## begin
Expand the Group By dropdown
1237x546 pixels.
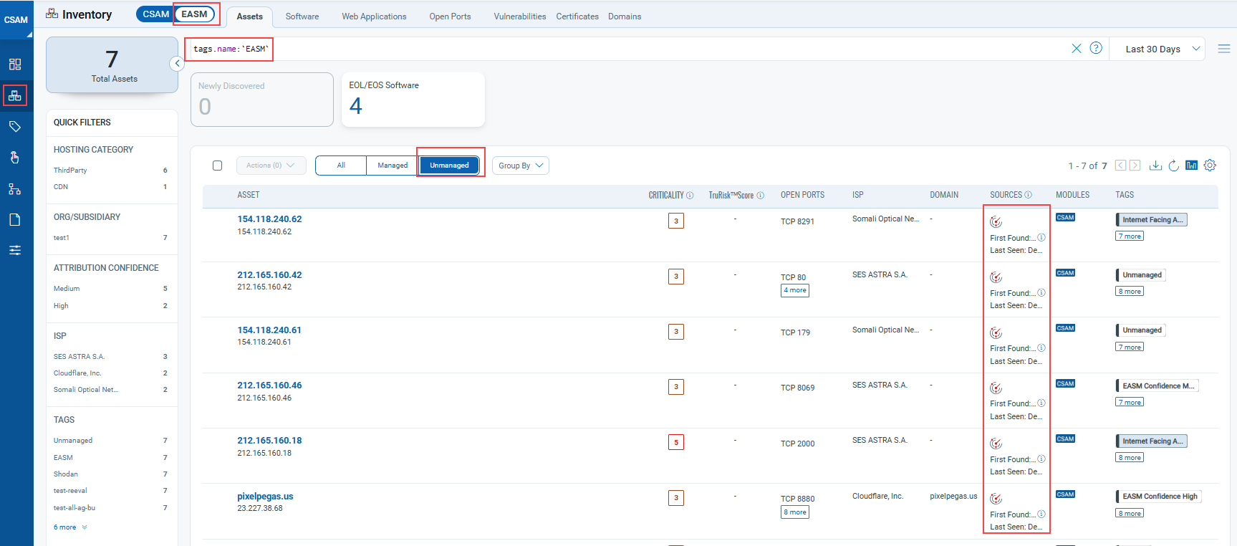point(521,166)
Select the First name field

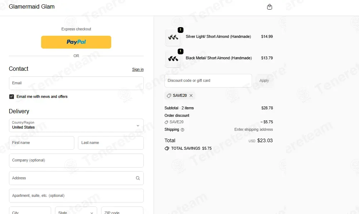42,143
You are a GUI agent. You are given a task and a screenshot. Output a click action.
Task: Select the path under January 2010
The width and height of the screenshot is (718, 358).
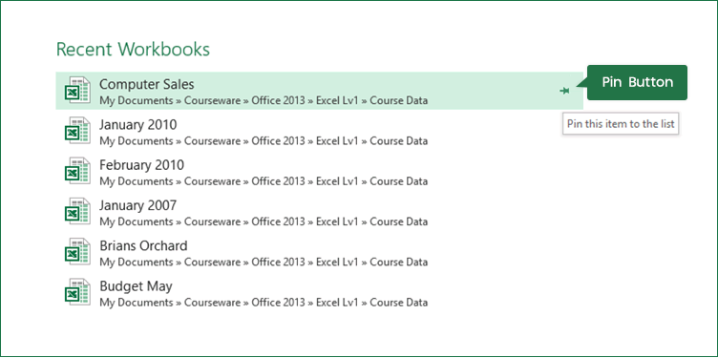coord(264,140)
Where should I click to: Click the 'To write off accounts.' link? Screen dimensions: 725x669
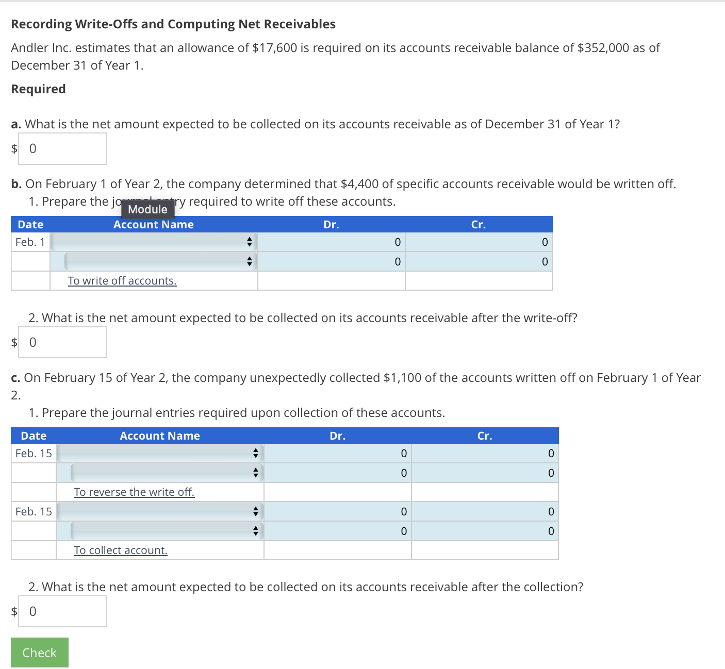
## end
## begin
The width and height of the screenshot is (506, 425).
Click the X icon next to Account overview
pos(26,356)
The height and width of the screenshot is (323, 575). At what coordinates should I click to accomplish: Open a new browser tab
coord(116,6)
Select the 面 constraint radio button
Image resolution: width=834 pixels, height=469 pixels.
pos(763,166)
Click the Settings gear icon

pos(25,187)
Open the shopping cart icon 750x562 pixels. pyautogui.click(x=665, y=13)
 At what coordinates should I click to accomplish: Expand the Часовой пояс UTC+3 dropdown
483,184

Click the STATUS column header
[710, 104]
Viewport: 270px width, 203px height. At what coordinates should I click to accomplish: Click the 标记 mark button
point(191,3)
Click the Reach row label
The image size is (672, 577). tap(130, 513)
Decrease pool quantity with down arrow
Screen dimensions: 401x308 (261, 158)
## end
Copy the records verbatim from the line containing "At what coordinates should I click to accomplish: Expand" up to and including the line containing "The image size is (672, 577). tap(130, 513)".

- WRITTEN RESPONSE -
 At what coordinates should I click to accomplish: Expand the Часовой пояс UTC+3 dropdown
483,184

Click the STATUS column header
[710, 104]
Viewport: 270px width, 203px height. At what coordinates should I click to accomplish: Click the 标记 mark button
point(191,3)
Click the Reach row label
The image size is (672, 577). tap(130, 513)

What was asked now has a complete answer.